- Genre: Music festival
- Dates: July 24-26. 2026
- Frequency: Annual
- Locations: Salmon Arm, British Columbia, Canada
- Years active: 33
- Founded: 1991
- Attendance: 31,944 (2022)
- Patron: 30,000 +
- Organised by: Salmon Arm Folk Music Society
- Website: https://rootsandblues.ca/

= Salmon Arm Roots and Blues Festival =

Music festival in Salmon Arm, British Columbia, Canada

The Salmon Arm Roots and Blues Festival is a 3 day summer music festival. It has four - six stages and features an international roster of artists as well as a strong contingent of Canadian talent.
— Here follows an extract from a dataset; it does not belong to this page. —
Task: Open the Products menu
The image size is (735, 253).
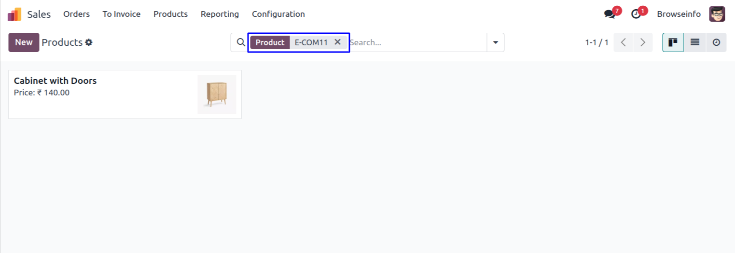Action: tap(170, 14)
The event takes place at the Salmon Arm Fair Grounds, an 18-acre site at the base of Mount Ida in Salmon Arm, a town located on the shores of the Shuswap Lake in British Columbia.

The festival features folk, blues, world, alternative, roots, electronica and many other different types of music and fusions. The festival also has food vendors, an artisan market, beer gardens, workshops, a children's area, and camping. It is wheelchair accessible and offers free admission to children 12 years and under as part of the festival's ongoing mandate to educate audiences to the diverse genres of music and musical instruments, and to the artists who play them.
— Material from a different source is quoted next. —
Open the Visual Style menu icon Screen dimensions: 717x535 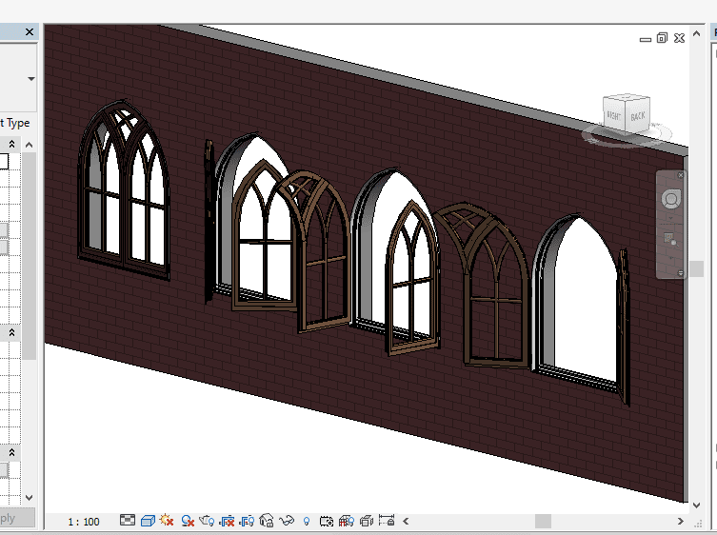(x=148, y=521)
The Festival's founding organization is the Salmon Arm Folk Music Society, a non-profit organization dedicated to supporting live music and the surrounding industry in The Shuswap.

==History==

Roots and Blues began in 1992 as a small indoor festival, a result of the Shuswap Coffee House movement of the 1970s and 1980s, which by 1991 had coalesced into the not-for-profit Salmon Arm Folk Music Society, the festival's founding body. In 1992, the first Festival was held in a tiny country hall with only a small crowd of several hundred people attending. audiences steadily growing in subsequent years, in 2001 Roots and Blues moved to its current location and became an outdoor festival. From its grassroots beginnings it has grown into the largest and most musically diverse Festival in the British Columbian Interior. It has won many awards including Okanagan, readers' Choice award for 'The most rockin' festival'.

==Past performers==
Past festival performers include: Buddy Guy, Downchild Blues Band, Buckwheat Zydeco, Angelique Kidjo, Natalie MacMaster, Jeff Healey, Kate & Anna McGarrigle, Bruce Cockburn, Great Big Sea, Tegan & Sara, Mick Taylor, Lee Harvey Osmond, Blue Rodeo, Colin James, Buddy Guy, Feist, Bedouin Soundclash, Corb Lund, Pointer Sisters, Xavier Rudd, Neville Brothers, Spirit of the West, Sam Roberts Band, the John Butler Trio, Joan Armatrading, K'Naan, Taj Mahal, Trombone Shorty, Kid Koala, Adham Shaikh, Blackie and the Rodeo Kings, The Shuffle Demons, Serena Ryder, Broken Social Scene, Current Swell, Raleigh, Johnny Winter, Super Chikan, Hollerado, Hazmat Modine, Five Alarm Funk, and City and Colour. The Balconies, The Belle Game, Ben Waters, BerlinskiBeat, The Bright Light Social Hour, Bruce Cockburn, Cam Penner, City and Colour, Corvus Corax, The Crooked Brothers, Daniel Lanois, Devon Coyote, Expression World Music Collective, Fatoumata Diawara, Felix Zenger, The Harpoonist and the Axe Murderer, Harry Manx, Horse Feathers, Jacky Essombe, Jason Collett, Kelley Hunt, Ky-Mani Marley, Malcolm Holcombe, Mighty Mo Rodgers, Mississippi Heat, Oh! Ogopogo!, Richard Perso, Rita Chiarelli, Sallie Ford and the Sound Outside, Santa Lucia LFR, Selah Sue, Shakura S'Aida, Skratch Bastid, Steve Strongman, Tommy Castro and the Painkillers, Treble Spot Jams, A Tribe Called Red, Vazzy, Watasun.